## Your task
Could you output the entire listing without altering anything?

## Records shown

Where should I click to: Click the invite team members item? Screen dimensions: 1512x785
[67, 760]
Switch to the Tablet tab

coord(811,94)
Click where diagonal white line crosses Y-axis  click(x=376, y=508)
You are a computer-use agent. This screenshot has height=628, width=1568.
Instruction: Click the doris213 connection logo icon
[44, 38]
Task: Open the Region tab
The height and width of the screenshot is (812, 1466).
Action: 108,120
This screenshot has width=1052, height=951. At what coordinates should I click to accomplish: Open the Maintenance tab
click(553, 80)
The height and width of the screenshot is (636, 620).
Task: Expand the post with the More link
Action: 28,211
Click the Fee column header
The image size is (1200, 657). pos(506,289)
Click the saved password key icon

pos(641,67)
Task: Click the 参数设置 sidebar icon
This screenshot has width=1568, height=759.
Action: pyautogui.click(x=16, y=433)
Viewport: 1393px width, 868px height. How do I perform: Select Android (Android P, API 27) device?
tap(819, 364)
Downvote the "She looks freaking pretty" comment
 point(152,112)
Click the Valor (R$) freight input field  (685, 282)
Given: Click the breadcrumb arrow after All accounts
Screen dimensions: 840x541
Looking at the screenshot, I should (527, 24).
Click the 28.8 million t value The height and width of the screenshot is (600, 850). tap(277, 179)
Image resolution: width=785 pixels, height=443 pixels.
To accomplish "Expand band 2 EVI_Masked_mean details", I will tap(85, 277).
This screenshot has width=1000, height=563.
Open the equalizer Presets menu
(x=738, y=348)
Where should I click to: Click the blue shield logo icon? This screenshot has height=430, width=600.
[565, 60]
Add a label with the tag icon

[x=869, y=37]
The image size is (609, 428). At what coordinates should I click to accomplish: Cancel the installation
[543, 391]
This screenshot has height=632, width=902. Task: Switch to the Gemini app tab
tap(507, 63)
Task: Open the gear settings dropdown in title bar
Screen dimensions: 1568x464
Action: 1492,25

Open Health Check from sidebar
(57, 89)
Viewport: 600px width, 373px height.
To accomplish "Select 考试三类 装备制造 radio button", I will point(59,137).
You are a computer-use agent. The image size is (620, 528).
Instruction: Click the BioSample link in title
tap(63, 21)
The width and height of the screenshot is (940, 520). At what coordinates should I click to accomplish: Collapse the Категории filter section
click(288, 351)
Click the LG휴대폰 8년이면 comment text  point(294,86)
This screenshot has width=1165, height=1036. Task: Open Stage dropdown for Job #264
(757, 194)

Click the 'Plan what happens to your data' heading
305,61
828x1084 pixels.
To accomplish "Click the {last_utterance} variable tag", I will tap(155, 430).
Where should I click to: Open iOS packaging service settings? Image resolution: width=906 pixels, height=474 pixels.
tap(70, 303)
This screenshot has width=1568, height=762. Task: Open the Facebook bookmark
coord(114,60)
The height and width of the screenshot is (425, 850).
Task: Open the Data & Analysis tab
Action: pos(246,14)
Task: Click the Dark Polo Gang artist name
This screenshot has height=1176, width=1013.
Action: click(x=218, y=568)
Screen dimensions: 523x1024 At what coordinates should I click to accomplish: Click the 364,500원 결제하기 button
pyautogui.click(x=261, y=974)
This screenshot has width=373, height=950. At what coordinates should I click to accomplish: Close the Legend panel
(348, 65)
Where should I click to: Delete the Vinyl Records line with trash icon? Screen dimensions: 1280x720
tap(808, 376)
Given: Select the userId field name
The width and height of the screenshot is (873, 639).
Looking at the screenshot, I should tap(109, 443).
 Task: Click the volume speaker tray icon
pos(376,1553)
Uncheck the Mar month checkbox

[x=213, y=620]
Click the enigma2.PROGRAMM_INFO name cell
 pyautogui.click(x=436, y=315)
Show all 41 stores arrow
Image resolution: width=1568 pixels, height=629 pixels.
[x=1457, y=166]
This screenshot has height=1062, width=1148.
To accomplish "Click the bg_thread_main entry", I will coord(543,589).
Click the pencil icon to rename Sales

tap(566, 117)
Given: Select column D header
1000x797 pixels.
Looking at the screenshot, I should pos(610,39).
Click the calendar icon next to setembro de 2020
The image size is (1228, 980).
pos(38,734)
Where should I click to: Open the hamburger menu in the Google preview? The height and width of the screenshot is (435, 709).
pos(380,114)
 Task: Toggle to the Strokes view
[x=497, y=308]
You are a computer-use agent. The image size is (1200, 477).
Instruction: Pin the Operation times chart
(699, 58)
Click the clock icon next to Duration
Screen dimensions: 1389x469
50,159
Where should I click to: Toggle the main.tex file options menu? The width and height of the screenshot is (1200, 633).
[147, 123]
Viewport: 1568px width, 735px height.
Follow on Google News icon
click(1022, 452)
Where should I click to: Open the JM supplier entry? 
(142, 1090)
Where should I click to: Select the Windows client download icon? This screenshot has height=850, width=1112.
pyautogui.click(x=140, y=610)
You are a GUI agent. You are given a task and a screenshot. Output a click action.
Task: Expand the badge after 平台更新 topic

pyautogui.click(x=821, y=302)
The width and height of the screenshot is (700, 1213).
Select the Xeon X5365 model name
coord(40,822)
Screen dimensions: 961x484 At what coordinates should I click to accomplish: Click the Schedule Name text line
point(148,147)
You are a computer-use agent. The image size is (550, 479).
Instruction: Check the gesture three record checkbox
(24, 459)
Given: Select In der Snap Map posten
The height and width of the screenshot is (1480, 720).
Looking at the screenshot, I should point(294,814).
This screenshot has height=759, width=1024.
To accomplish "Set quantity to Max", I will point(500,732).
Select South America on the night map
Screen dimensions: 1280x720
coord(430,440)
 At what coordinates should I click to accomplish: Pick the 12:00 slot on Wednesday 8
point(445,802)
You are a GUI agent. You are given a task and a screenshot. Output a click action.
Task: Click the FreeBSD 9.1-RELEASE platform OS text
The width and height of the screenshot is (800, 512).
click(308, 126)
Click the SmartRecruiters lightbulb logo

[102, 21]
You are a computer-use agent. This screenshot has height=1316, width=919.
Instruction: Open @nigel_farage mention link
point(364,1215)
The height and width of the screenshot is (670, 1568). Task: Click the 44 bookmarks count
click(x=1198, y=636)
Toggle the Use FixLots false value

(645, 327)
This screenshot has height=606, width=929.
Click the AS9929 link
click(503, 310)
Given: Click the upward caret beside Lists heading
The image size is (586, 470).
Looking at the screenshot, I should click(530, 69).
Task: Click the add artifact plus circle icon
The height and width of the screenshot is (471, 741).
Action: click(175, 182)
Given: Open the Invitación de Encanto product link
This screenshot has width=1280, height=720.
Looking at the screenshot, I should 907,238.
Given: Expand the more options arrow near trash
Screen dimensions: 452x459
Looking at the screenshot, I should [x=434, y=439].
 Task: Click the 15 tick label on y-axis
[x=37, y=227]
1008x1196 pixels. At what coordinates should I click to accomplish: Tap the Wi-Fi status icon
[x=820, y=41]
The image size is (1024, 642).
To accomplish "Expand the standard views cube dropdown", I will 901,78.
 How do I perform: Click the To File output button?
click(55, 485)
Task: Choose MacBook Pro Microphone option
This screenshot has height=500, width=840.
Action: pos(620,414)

## Response below
Where should I click to: Click the invite team members item? Screen dimensions: 1512x785
[67, 760]
Switch to the Tablet tab

coord(811,94)
Click where diagonal white line crosses Y-axis  click(x=376, y=508)
You are a computer-use agent. This screenshot has height=628, width=1568.
Instruction: Click the doris213 connection logo icon
[44, 38]
Task: Open the Region tab
The height and width of the screenshot is (812, 1466).
Action: 108,120
This screenshot has width=1052, height=951. At what coordinates should I click to accomplish: Open the Maintenance tab
click(553, 80)
The height and width of the screenshot is (636, 620).
Task: Expand the post with the More link
Action: 28,211
Click the Fee column header
The image size is (1200, 657). pos(506,289)
Click the saved password key icon

pos(641,67)
Task: Click the 参数设置 sidebar icon
This screenshot has width=1568, height=759.
Action: pyautogui.click(x=16, y=433)
Viewport: 1393px width, 868px height. How do I perform: Select Android (Android P, API 27) device?
tap(819, 364)
Downvote the "She looks freaking pretty" comment
 point(152,112)
Click the Valor (R$) freight input field  (685, 282)
Given: Click the breadcrumb arrow after All accounts
Screen dimensions: 840x541
Looking at the screenshot, I should (527, 24).
Click the 28.8 million t value The height and width of the screenshot is (600, 850). tap(277, 179)
Image resolution: width=785 pixels, height=443 pixels.
To accomplish "Expand band 2 EVI_Masked_mean details", I will tap(85, 277).
This screenshot has width=1000, height=563.
Open the equalizer Presets menu
(x=738, y=348)
Where should I click to: Click the blue shield logo icon? This screenshot has height=430, width=600.
[565, 60]
Add a label with the tag icon

[x=869, y=37]
The image size is (609, 428). At what coordinates should I click to accomplish: Cancel the installation
[543, 391]
This screenshot has height=632, width=902. Task: Switch to the Gemini app tab
tap(507, 63)
Task: Open the gear settings dropdown in title bar
Screen dimensions: 1568x464
Action: 1492,25

Open Health Check from sidebar
(57, 89)
Viewport: 600px width, 373px height.
To accomplish "Select 考试三类 装备制造 radio button", I will point(59,137).
You are a computer-use agent. The image size is (620, 528).
Instruction: Click the BioSample link in title
tap(63, 21)
The width and height of the screenshot is (940, 520). At what coordinates should I click to accomplish: Collapse the Категории filter section
click(288, 351)
Click the LG휴대폰 8년이면 comment text  point(294,86)
This screenshot has width=1165, height=1036. Task: Open Stage dropdown for Job #264
(757, 194)

Click the 'Plan what happens to your data' heading
305,61
828x1084 pixels.
To accomplish "Click the {last_utterance} variable tag", I will tap(155, 430).
Where should I click to: Open iOS packaging service settings? Image resolution: width=906 pixels, height=474 pixels.
tap(70, 303)
This screenshot has width=1568, height=762. Task: Open the Facebook bookmark
coord(114,60)
The height and width of the screenshot is (425, 850).
Task: Open the Data & Analysis tab
Action: pos(246,14)
Task: Click the Dark Polo Gang artist name
This screenshot has height=1176, width=1013.
Action: click(x=218, y=568)
Screen dimensions: 523x1024 At what coordinates should I click to accomplish: Click the 364,500원 결제하기 button
pyautogui.click(x=261, y=974)
This screenshot has width=373, height=950. At what coordinates should I click to accomplish: Close the Legend panel
(348, 65)
Where should I click to: Delete the Vinyl Records line with trash icon? Screen dimensions: 1280x720
tap(808, 376)
Given: Select the userId field name
The width and height of the screenshot is (873, 639).
Looking at the screenshot, I should tap(109, 443).
 Task: Click the volume speaker tray icon
pos(376,1553)
Uncheck the Mar month checkbox

[x=213, y=620]
Click the enigma2.PROGRAMM_INFO name cell
 pyautogui.click(x=436, y=315)
Show all 41 stores arrow
Image resolution: width=1568 pixels, height=629 pixels.
[x=1457, y=166]
This screenshot has height=1062, width=1148.
To accomplish "Click the bg_thread_main entry", I will coord(543,589).
Click the pencil icon to rename Sales

tap(566, 117)
Given: Select column D header
1000x797 pixels.
Looking at the screenshot, I should pos(610,39).
Click the calendar icon next to setembro de 2020
The image size is (1228, 980).
pos(38,734)
Where should I click to: Open the hamburger menu in the Google preview? The height and width of the screenshot is (435, 709).
pos(380,114)
 Task: Toggle to the Strokes view
[x=497, y=308]
You are a computer-use agent. The image size is (1200, 477).
Instruction: Pin the Operation times chart
(699, 58)
Click the clock icon next to Duration
Screen dimensions: 1389x469
50,159
Where should I click to: Toggle the main.tex file options menu? The width and height of the screenshot is (1200, 633).
[147, 123]
Viewport: 1568px width, 735px height.
Follow on Google News icon
click(1022, 452)
Where should I click to: Open the JM supplier entry? 
(142, 1090)
Where should I click to: Select the Windows client download icon? This screenshot has height=850, width=1112.
pyautogui.click(x=140, y=610)
You are a GUI agent. You are given a task and a screenshot. Output a click action.
Task: Expand the badge after 平台更新 topic

pyautogui.click(x=821, y=302)
The width and height of the screenshot is (700, 1213).
Select the Xeon X5365 model name
coord(40,822)
Screen dimensions: 961x484 At what coordinates should I click to accomplish: Click the Schedule Name text line
point(148,147)
You are a computer-use agent. The image size is (550, 479).
Instruction: Check the gesture three record checkbox
(24, 459)
Given: Select In der Snap Map posten
The height and width of the screenshot is (1480, 720).
Looking at the screenshot, I should point(294,814).
This screenshot has height=759, width=1024.
To accomplish "Set quantity to Max", I will point(500,732).
Select South America on the night map
Screen dimensions: 1280x720
coord(430,440)
 At what coordinates should I click to accomplish: Pick the 12:00 slot on Wednesday 8
point(445,802)
You are a GUI agent. You are given a task and a screenshot. Output a click action.
Task: Click the FreeBSD 9.1-RELEASE platform OS text
The width and height of the screenshot is (800, 512).
click(308, 126)
Click the SmartRecruiters lightbulb logo

[102, 21]
You are a computer-use agent. This screenshot has height=1316, width=919.
Instruction: Open @nigel_farage mention link
point(364,1215)
The height and width of the screenshot is (670, 1568). Task: Click the 44 bookmarks count
click(x=1198, y=636)
Toggle the Use FixLots false value

(645, 327)
This screenshot has height=606, width=929.
Click the AS9929 link
click(503, 310)
Given: Click the upward caret beside Lists heading
The image size is (586, 470).
Looking at the screenshot, I should click(530, 69).
Task: Click the add artifact plus circle icon
The height and width of the screenshot is (471, 741).
Action: click(175, 182)
Given: Open the Invitación de Encanto product link
This screenshot has width=1280, height=720.
Looking at the screenshot, I should 907,238.
Given: Expand the more options arrow near trash
Screen dimensions: 452x459
Looking at the screenshot, I should [x=434, y=439].
 Task: Click the 15 tick label on y-axis
[x=37, y=227]
1008x1196 pixels. At what coordinates should I click to accomplish: Tap the Wi-Fi status icon
[x=820, y=41]
The image size is (1024, 642).
To accomplish "Expand the standard views cube dropdown", I will 901,78.
 How do I perform: Click the To File output button?
click(55, 485)
Task: Choose MacBook Pro Microphone option
This screenshot has height=500, width=840.
Action: pos(620,414)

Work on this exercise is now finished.